[[ INFORMATION SHOWN, beginning ]]

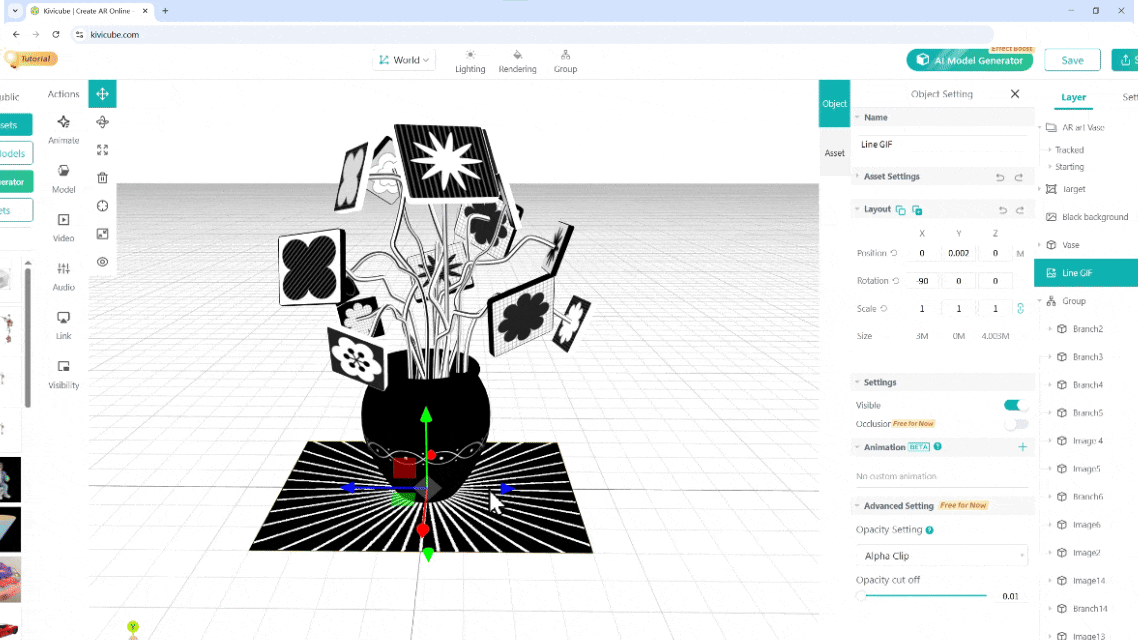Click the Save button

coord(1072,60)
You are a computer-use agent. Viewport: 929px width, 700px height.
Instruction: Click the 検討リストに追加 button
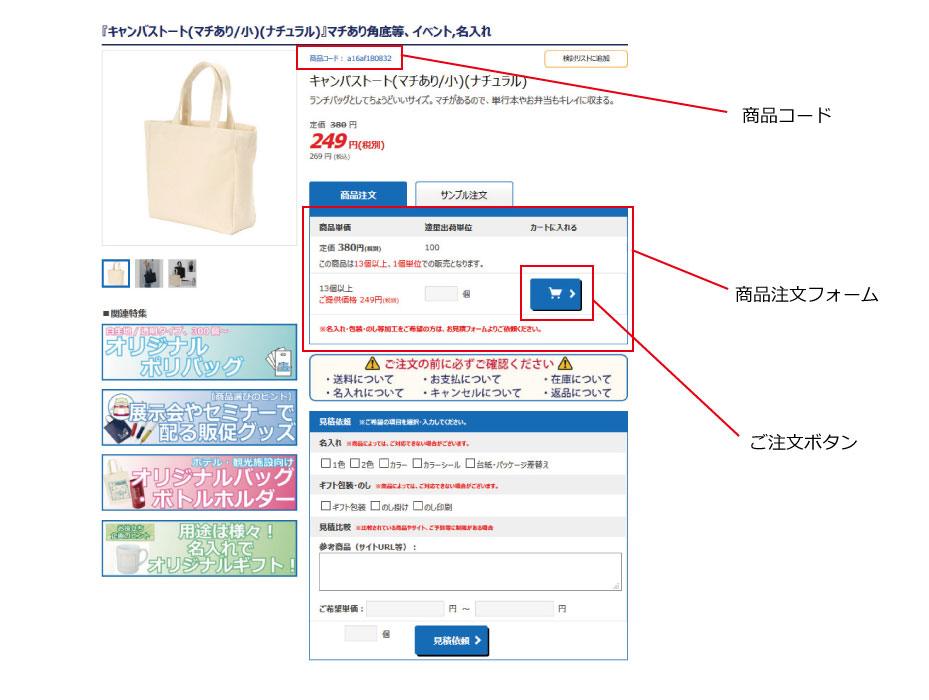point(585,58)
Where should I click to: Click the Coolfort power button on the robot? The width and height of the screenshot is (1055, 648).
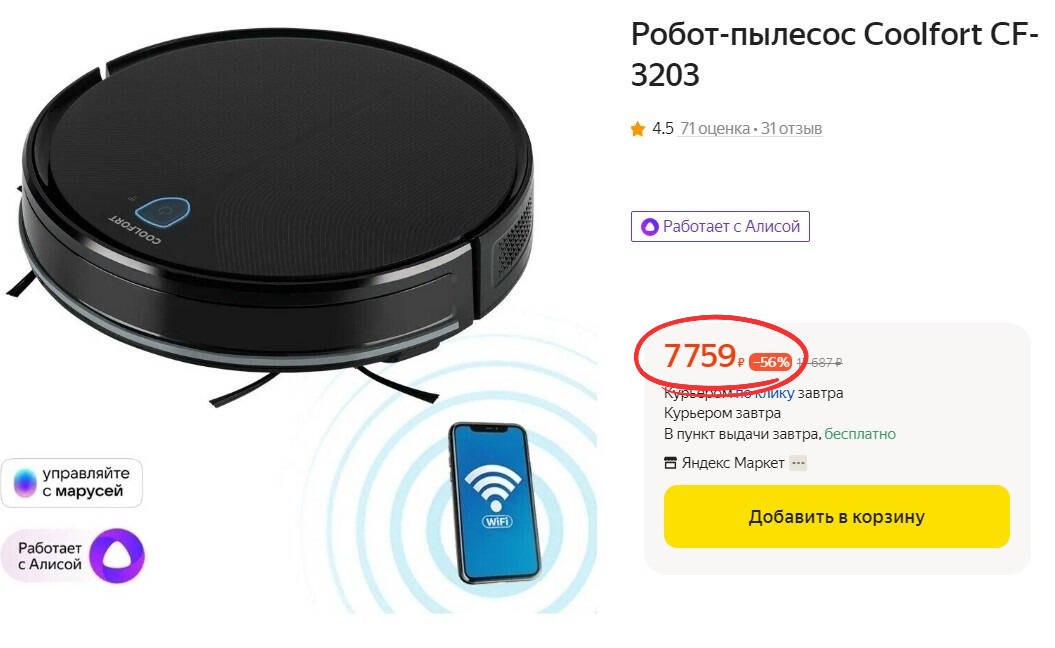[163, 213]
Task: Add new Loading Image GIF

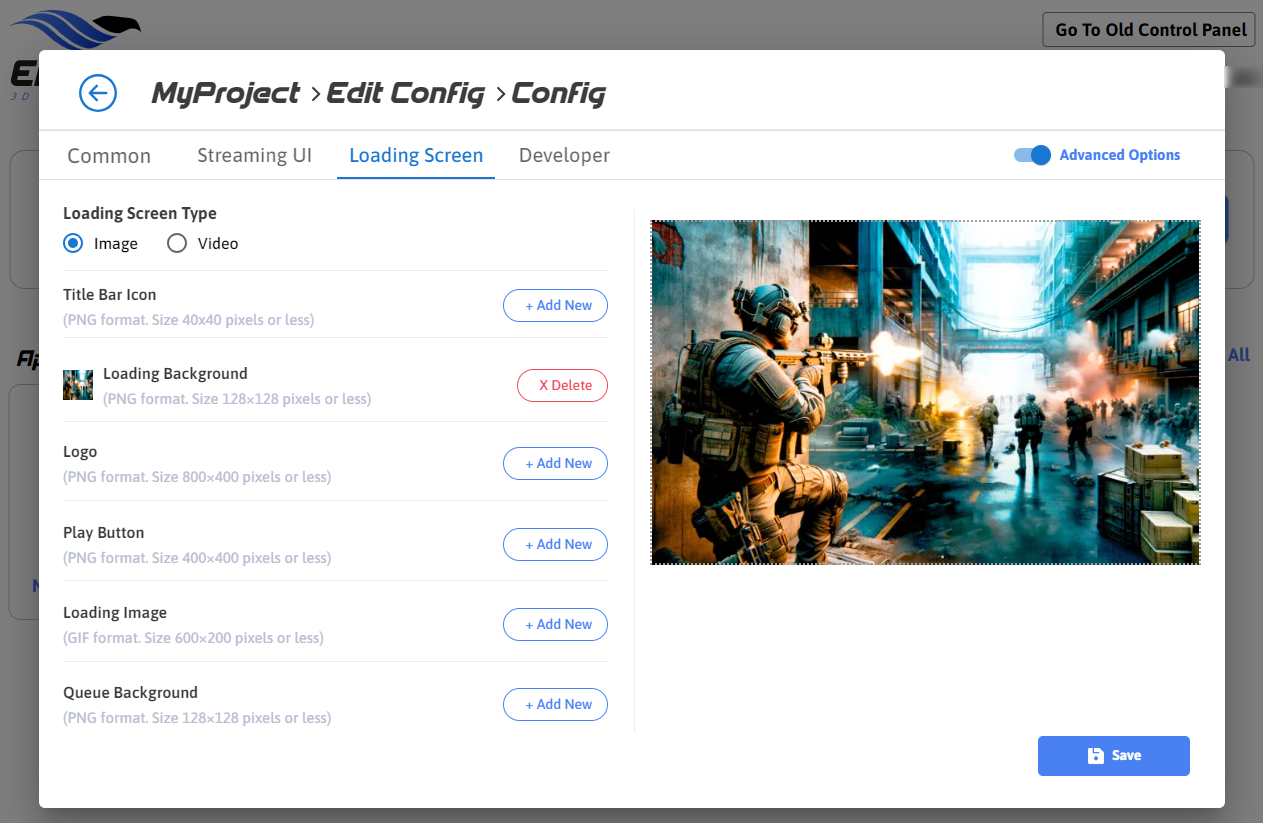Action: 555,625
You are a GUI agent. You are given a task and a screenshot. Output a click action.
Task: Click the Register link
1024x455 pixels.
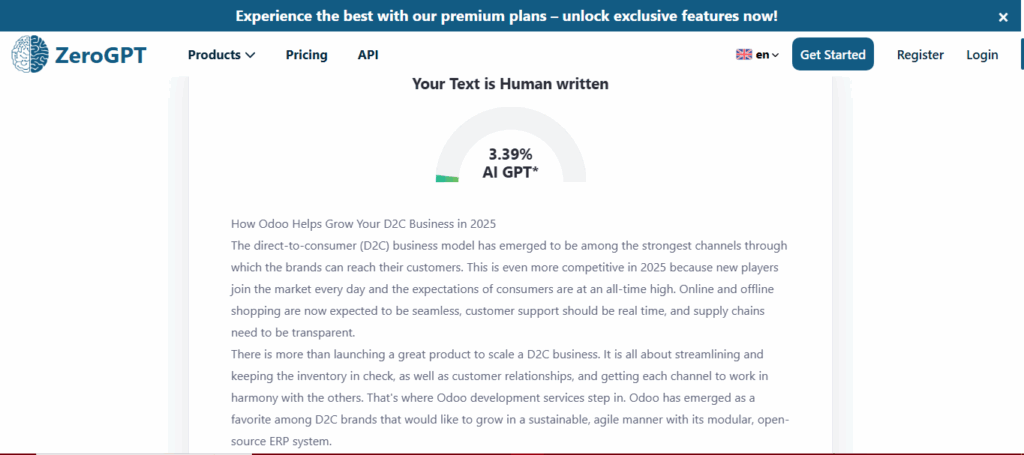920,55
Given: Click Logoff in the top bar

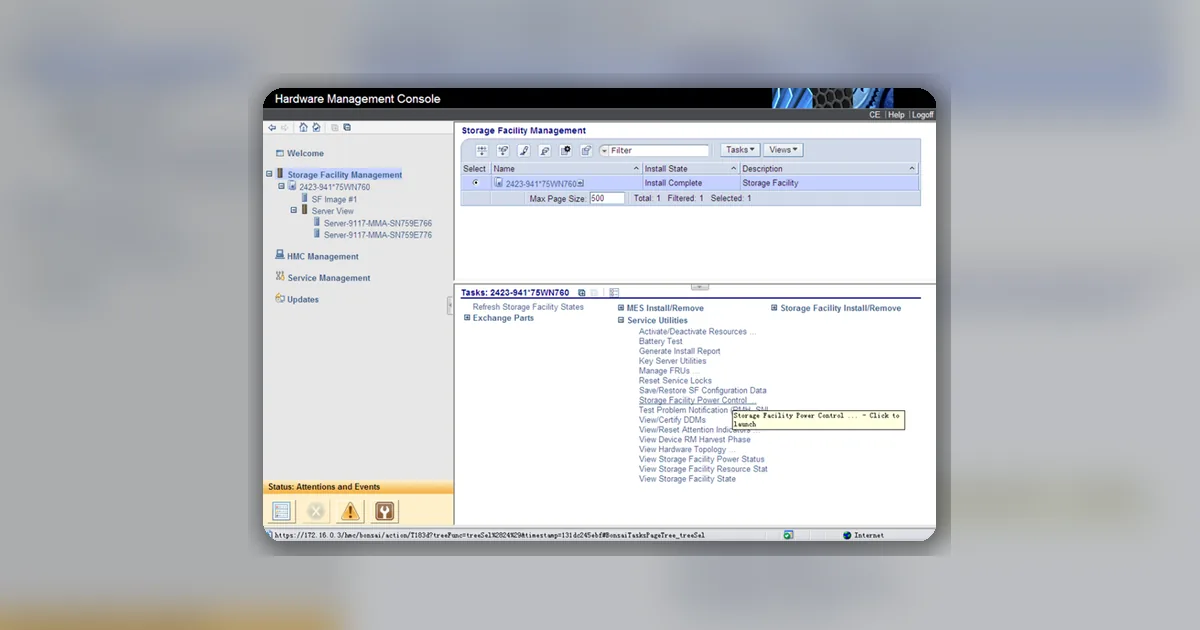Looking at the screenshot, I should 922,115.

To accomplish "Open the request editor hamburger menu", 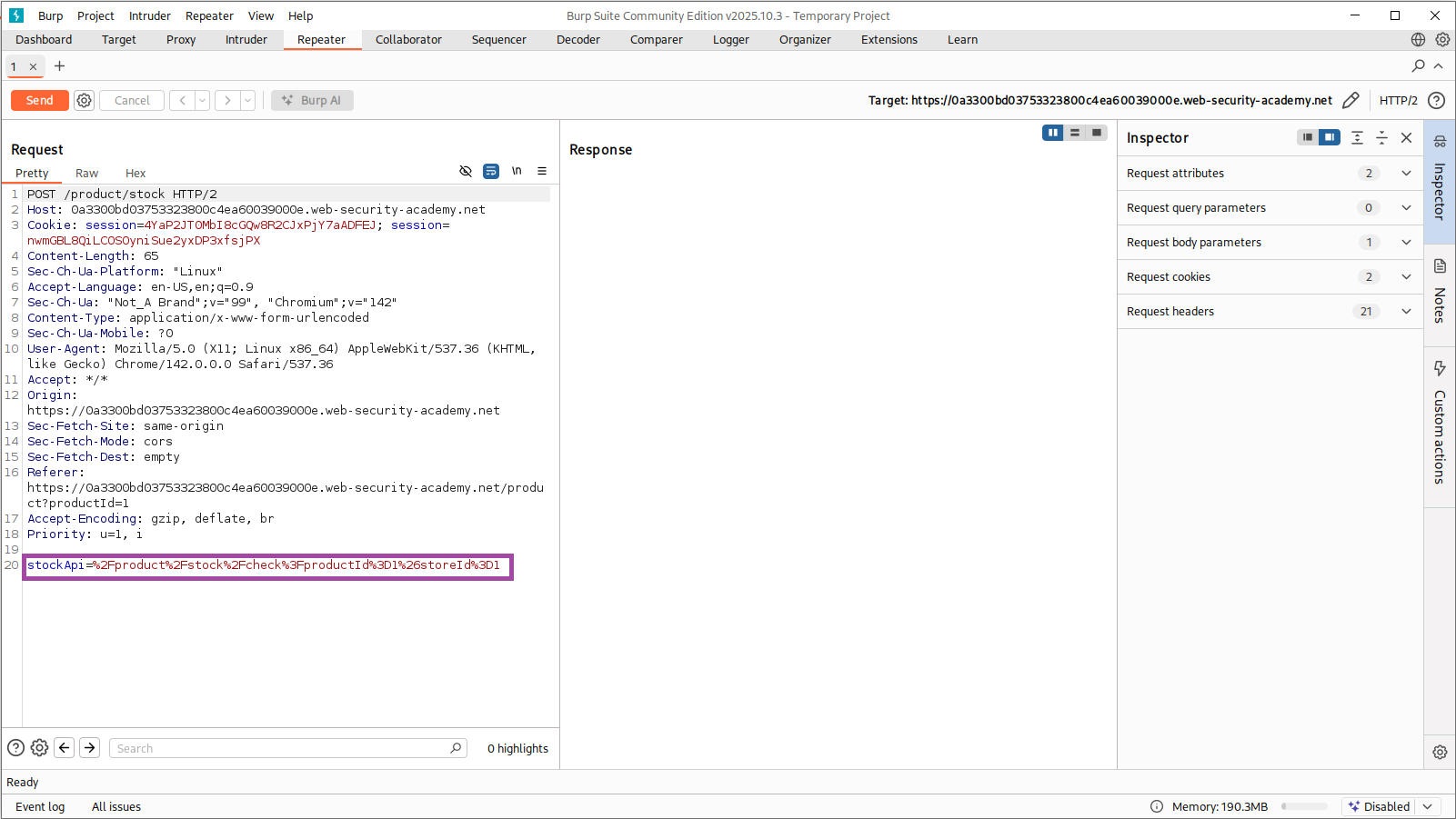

[[ INFORMATION SHOWN, end ]]

Every line with "agent" in it should be copied from the entries.

## RESPONSE BELOW:
You are a computer-use agent. Viewport: 929px width, 700px height.
You are a GUI agent. You are given a task and a screenshot. Output a click action.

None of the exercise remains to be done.